Deux semaines après le piratage de l’Agence Nationale des Titres Sécurisés (ANTS), le Premier ministre Sébastien Lecornu vient d’annoncer plusieurs mesures pour lutter contre les cyberattaques.

Les cyberattaques, de plus en plus nombreuses en France et dans le monde. ©VRVIRUS / Shutterstock
Les cyberattaques, de plus en plus nombreuses en France et dans le monde. ©VRVIRUS / Shutterstock

Le 15 avril dernier, l’ANTS a été victime d’une fuite de données massive et les informations personnelles de près de 12 millions de Français ont été exposées : noms, prénoms, adresses e-mail, dates de naissance… Un mineur de 15 ans, suspecté d'être à l'origine de cette attaque, a depuis été interpellé dans le cadre de l’enquête. En visite hier dans les locaux de l’agence, le Premier ministre Sébastien Lecornu a annoncé une série de mesures pour redresser la barre. Explications.

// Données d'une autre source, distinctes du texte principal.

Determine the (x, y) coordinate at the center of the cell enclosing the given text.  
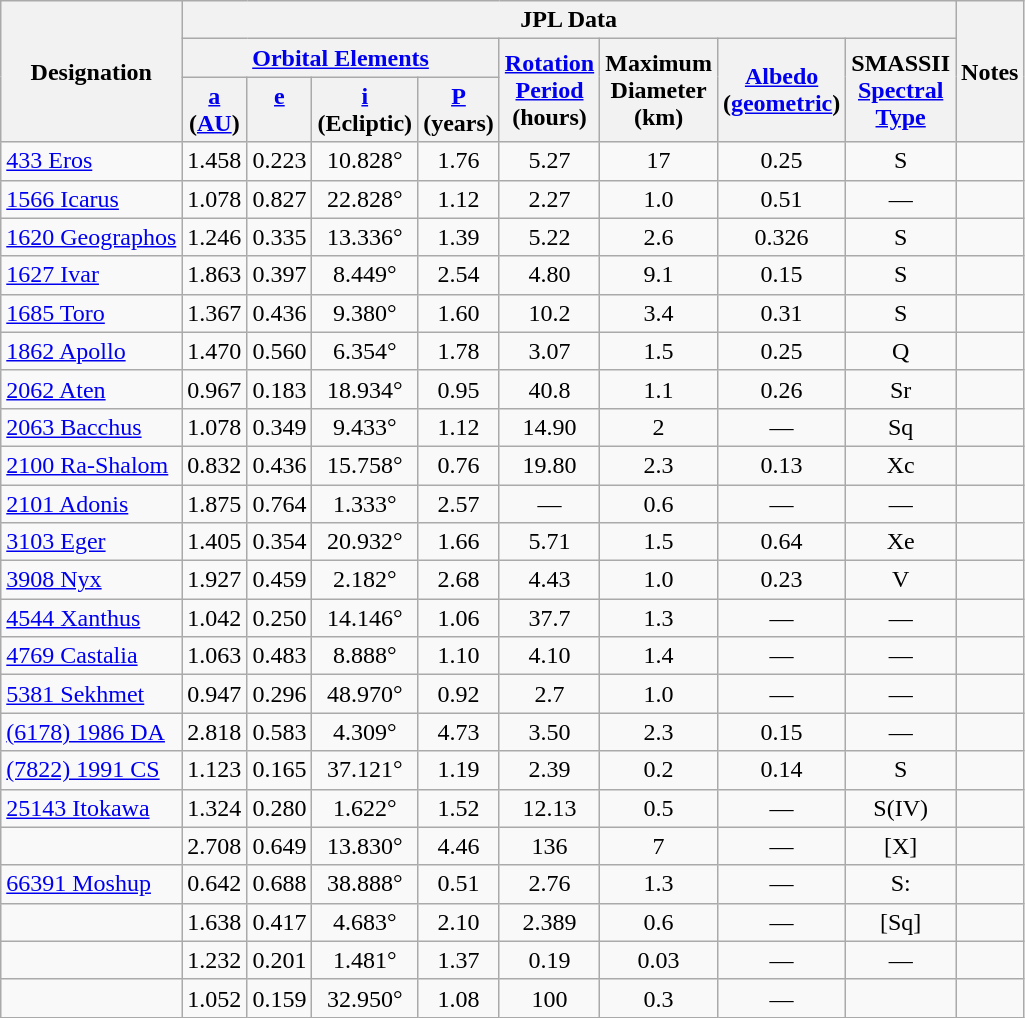
0.223 (280, 161)
4.73 (459, 732)
0.459 (280, 580)
1.470 (214, 351)
0.326 (781, 237)
0.5 (659, 808)
S: (901, 884)
2.818 (214, 732)
[X] (901, 846)
1.60 (459, 313)
P(years) (459, 110)
0.832 (214, 465)
0.827 (280, 199)
9.380° (365, 313)
1.78 (459, 351)
1.232 (214, 960)
5381 Sekhmet (92, 694)
14.90 (549, 427)
(6178) 1986 DA (92, 732)
4.43 (549, 580)
Xc (901, 465)
1620 Geographos (92, 237)
2.10 (459, 922)
Xe (901, 542)
S(IV) (901, 808)
32.950° (365, 998)
1.875 (214, 503)
0.483 (280, 656)
1.863 (214, 275)
13.336° (365, 237)
2.39 (549, 770)
20.932° (365, 542)
3908 Nyx (92, 580)
0.19 (549, 960)
JPL Data (569, 20)
0.296 (280, 694)
MaximumDiameter(km) (659, 90)
1.405 (214, 542)
1.638 (214, 922)
0.165 (280, 770)
Orbital Elements (341, 58)
1.10 (459, 656)
a(AU) (214, 110)
1.1 (659, 389)
7 (659, 846)
10.2 (549, 313)
6.354° (365, 351)
0.397 (280, 275)
1.063 (214, 656)
4.309° (365, 732)
Sq (901, 427)
4544 Xanthus (92, 618)
2063 Bacchus (92, 427)
48.970° (365, 694)
0.583 (280, 732)
1.324 (214, 808)
14.146° (365, 618)
0.2 (659, 770)
25143 Itokawa (92, 808)
1627 Ivar (92, 275)
1.37 (459, 960)
0.3 (659, 998)
2.76 (549, 884)
Q (901, 351)
1.19 (459, 770)
0.642 (214, 884)
1862 Apollo (92, 351)
136 (549, 846)
1566 Icarus (92, 199)
0.64 (781, 542)
1.246 (214, 237)
2.54 (459, 275)
1.4 (659, 656)
2.7 (549, 694)
3.50 (549, 732)
0.26 (781, 389)
37.7 (549, 618)
1.367 (214, 313)
4.683° (365, 922)
10.828° (365, 161)
0.947 (214, 694)
18.934° (365, 389)
0.688 (280, 884)
Designation (92, 72)
1.042 (214, 618)
1.39 (459, 237)
37.121° (365, 770)
433 Eros (92, 161)
1.052 (214, 998)
12.13 (549, 808)
0.31 (781, 313)
2.708 (214, 846)
e (280, 110)
1.458 (214, 161)
(7822) 1991 CS (92, 770)
1.123 (214, 770)
5.27 (549, 161)
0.764 (280, 503)
9.1 (659, 275)
0.14 (781, 770)
15.758° (365, 465)
40.8 (549, 389)
100 (549, 998)
1.481° (365, 960)
2.68 (459, 580)
Albedo(geometric) (781, 90)
2062 Aten (92, 389)
0.967 (214, 389)
0.354 (280, 542)
0.159 (280, 998)
0.23 (781, 580)
0.250 (280, 618)
0.349 (280, 427)
4769 Castalia (92, 656)
5.71 (549, 542)
i(Ecliptic) (365, 110)
1.08 (459, 998)
0.335 (280, 237)
0.13 (781, 465)
0.183 (280, 389)
Notes (990, 72)
2 (659, 427)
0.417 (280, 922)
4.10 (549, 656)
1.333° (365, 503)
0.560 (280, 351)
0.03 (659, 960)
2101 Adonis (92, 503)
19.80 (549, 465)
5.22 (549, 237)
1.622° (365, 808)
2.6 (659, 237)
3103 Eger (92, 542)
13.830° (365, 846)
2.389 (549, 922)
0.649 (280, 846)
1.76 (459, 161)
SMASSIISpectralType (901, 90)
3.4 (659, 313)
0.92 (459, 694)
22.828° (365, 199)
9.433° (365, 427)
0.280 (280, 808)
1.927 (214, 580)
2100 Ra-Shalom (92, 465)
1.52 (459, 808)
1.66 (459, 542)
8.449° (365, 275)
8.888° (365, 656)
1685 Toro (92, 313)
66391 Moshup (92, 884)
38.888° (365, 884)
4.46 (459, 846)
2.57 (459, 503)
[Sq] (901, 922)
3.07 (549, 351)
4.80 (549, 275)
V (901, 580)
0.95 (459, 389)
Sr (901, 389)
0.76 (459, 465)
0.201 (280, 960)
17 (659, 161)
1.06 (459, 618)
RotationPeriod(hours) (549, 90)
2.182° (365, 580)
2.27 (549, 199)
Search for the cell housing the specified text and yield its (X, Y) center coordinate. 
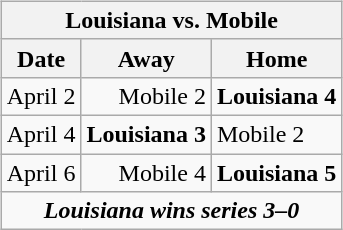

Une série d’annonces pour lutter contre les cyberattaques

Sébastien Lecornu en est conscient, il y a aujourd’hui en France « énormément d’intrusions informatiques, de vol de données » et « les profils des cyberattaquants sont de plus en plus déroutants ». Pour faire face à l’explosion des intrusions malveillantes, il prévoit de débloquer 200 millions d’euros, et ce, dès la semaine prochaine, dans le cadre du programme d’investissements France 2030, initié il y a maintenant 5 ans par le président de la République.

En parallèle, des tests seront réalisés pour repérer d’éventuelles vulnérabilités avant qu’elles ne soient exploitées et des « scénarios de crise en cas de blackout numérique » seront mis en place, une manière d’anticiper les situations où l’accès à des services numériques viendrait, par exemple, à être coupé par une certaine «  administration américaine ». Dans le même temps, le Premier ministre a aussi déclaré vouloir « avancer sur l’intelligence artificielle ».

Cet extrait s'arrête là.